Curiosamente, um outro teorema de Fermat, o pequeno teorema de Fermat, é, ele sim, talvez o mais importante teorema usado em criptografia na actualidade. Permite descobrir números primos elevados, com uma pequeníssima probabilidade de erro.
Mudando um pouco de assunto, a ficção científica é razoavelmente pródiga no uso de «teoremas» matemáticos cuja demonstração é desconhecida ou complexa. O próprio Clarke usou algumas vezes esse tema. Num dos volumes da série «Rama», um personagem (uma jovem rapariga — moça para os amigos brasileiros) é referida como tendo descoberto uma demonstração simples do teorema de Fermat, provavelmente a demonstração que o próprio Fermat teria utilizado, se bem que o assunto seja relativamente irrelevante na história. No livro «The Light of Other Days», que penso não ter sido publicado em Português, mas cujo título pode ser aproximadamente traduzido por «A Luz de Outros Dias» um personagem pesquisa o passado, através de uma espécie de máquina do tempo, para bisbilhotar o trabalho do próprio Fermat. No livro «3001 – A Odisseia Final», o(s) monólito(s), transformado(s) em grande perigo para a humanidade, são neutralizados utilizando vírus informáticos tão perigoso que são apenas guardados na face oculta da Lua. Esses vírus parecem basear-se em problemas matemáticos difíceis, apesar de nem o teorema de Fermat, nem outro, ser referido.

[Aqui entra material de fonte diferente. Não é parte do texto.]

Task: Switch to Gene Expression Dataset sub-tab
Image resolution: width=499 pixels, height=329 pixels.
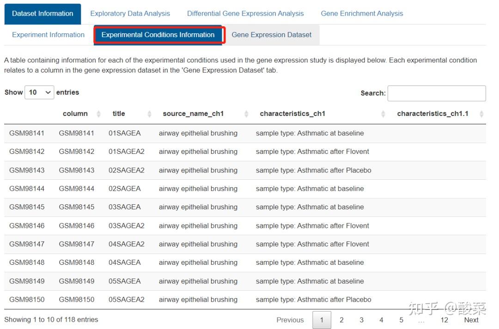Action: (271, 35)
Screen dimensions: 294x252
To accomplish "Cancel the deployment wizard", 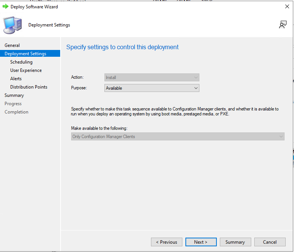I will pyautogui.click(x=270, y=242).
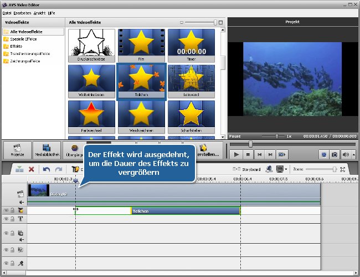Open the Bearbeiten menu
360x277 pixels.
pyautogui.click(x=22, y=12)
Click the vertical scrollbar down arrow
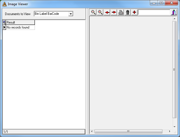Viewport: 180px width, 137px height. [x=175, y=127]
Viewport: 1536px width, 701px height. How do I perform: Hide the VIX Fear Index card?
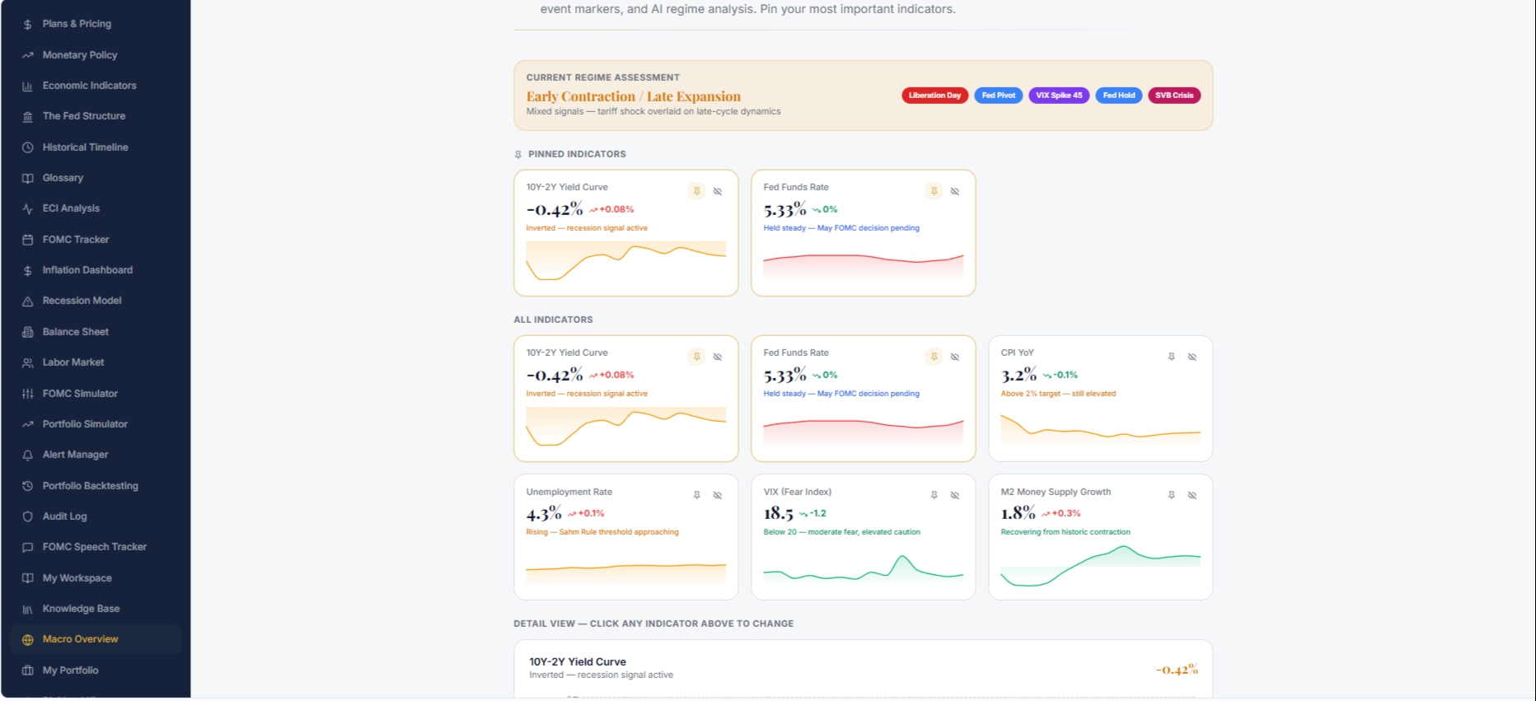pyautogui.click(x=955, y=495)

Muito mais obras referem esses problemas, mas vou ser referir três que aprecio particularmente. Na série «Software / Wetware / Freeware / Realware», do autor Rudy Rucker, as máquinas, muito mais inteligentes que a humanidade, não podem dominar os humanos porque têm um software que tal impede (um pouco como as 3 leis do Issac Asimov). No entanto as máquinas não podem mexer nesse software — e libertarem-se do jugo — porque esse software está protegido pela demonstração de teoremas difíceis, como o de Fermat. A sua demonstração existia mas era guardada em segredo (na altura em que isso foi escrito ainda não era conhecida a demonstração de Wiles). Como os computadores não conseguem demonstrar teoremas (esse assunto também dá pano para mangas) e não podiam ler a demonstração em lado nenhum, ficavam para sempre servis da humanidade, apesar de nada contentes com a situação.

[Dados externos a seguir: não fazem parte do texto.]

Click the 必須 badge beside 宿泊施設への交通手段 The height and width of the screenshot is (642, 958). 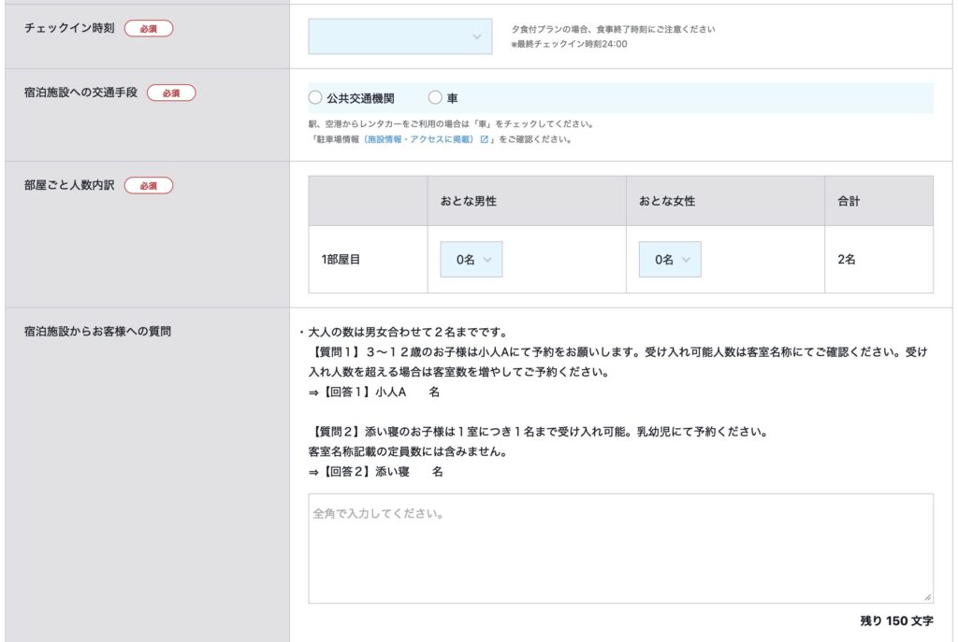pyautogui.click(x=171, y=93)
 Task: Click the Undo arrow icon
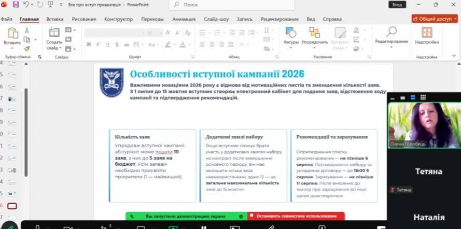(x=26, y=5)
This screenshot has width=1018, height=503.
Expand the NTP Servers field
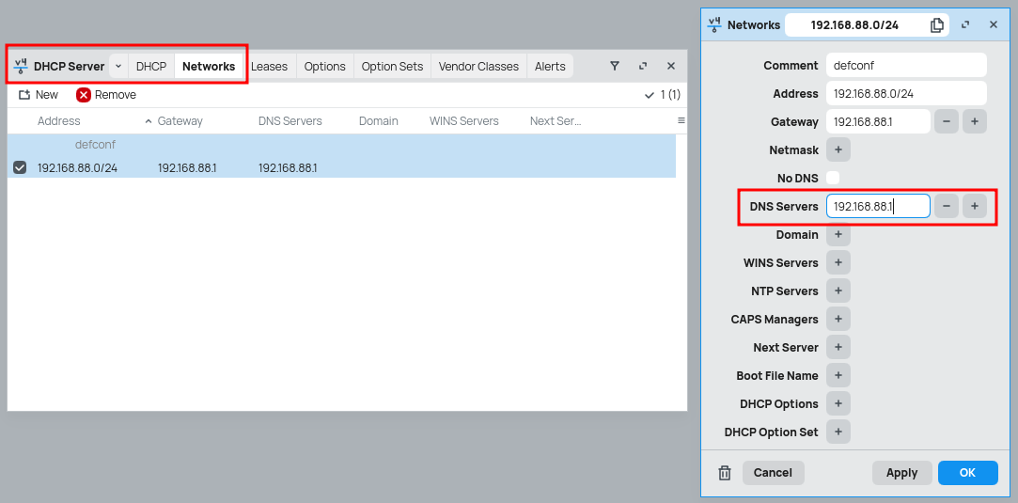(838, 291)
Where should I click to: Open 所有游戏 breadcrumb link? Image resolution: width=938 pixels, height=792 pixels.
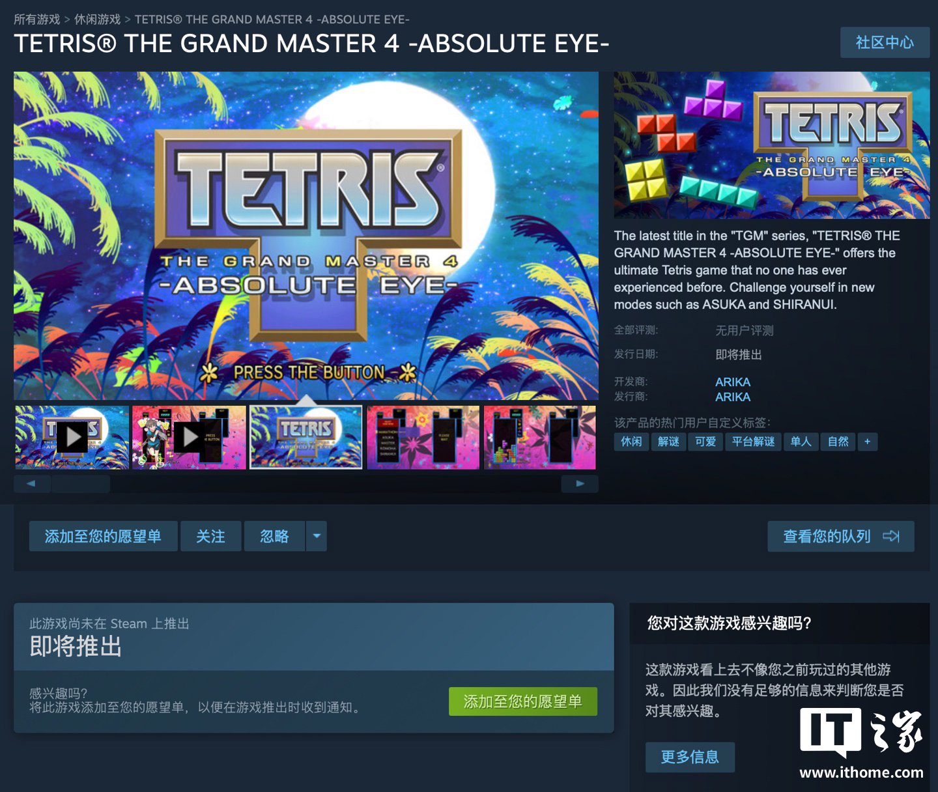point(36,20)
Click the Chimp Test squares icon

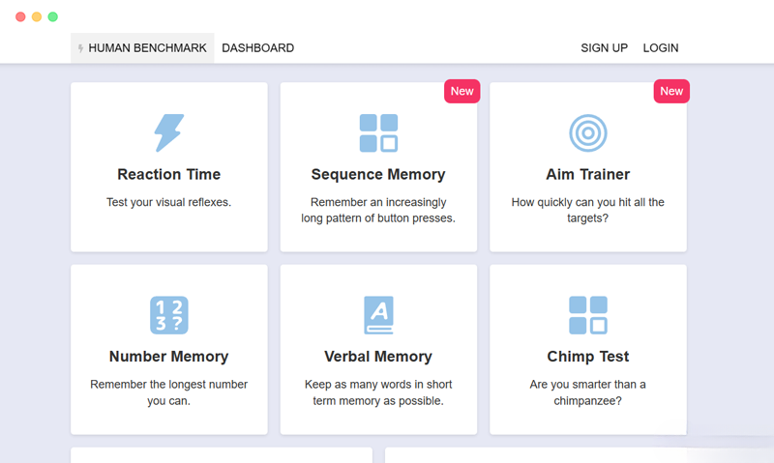(588, 315)
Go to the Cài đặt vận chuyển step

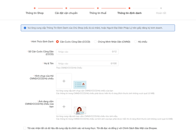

O livro «Cryptonomicon» de Neal Stephenson (ver também) lê-se como uma introdução romanceada à criptografia (e a alguma história, na altura da segunda guerra mundial).
Finalmente na obra de William Gibson e Bruce Sterling, «The Difference Engine» («Máquina Diferencial» ou «Máquina das Diferenças») os acima referidos teoremas de Godel são uma parte importante da história, apesar de isso não ser muito claro para quem não os conhece.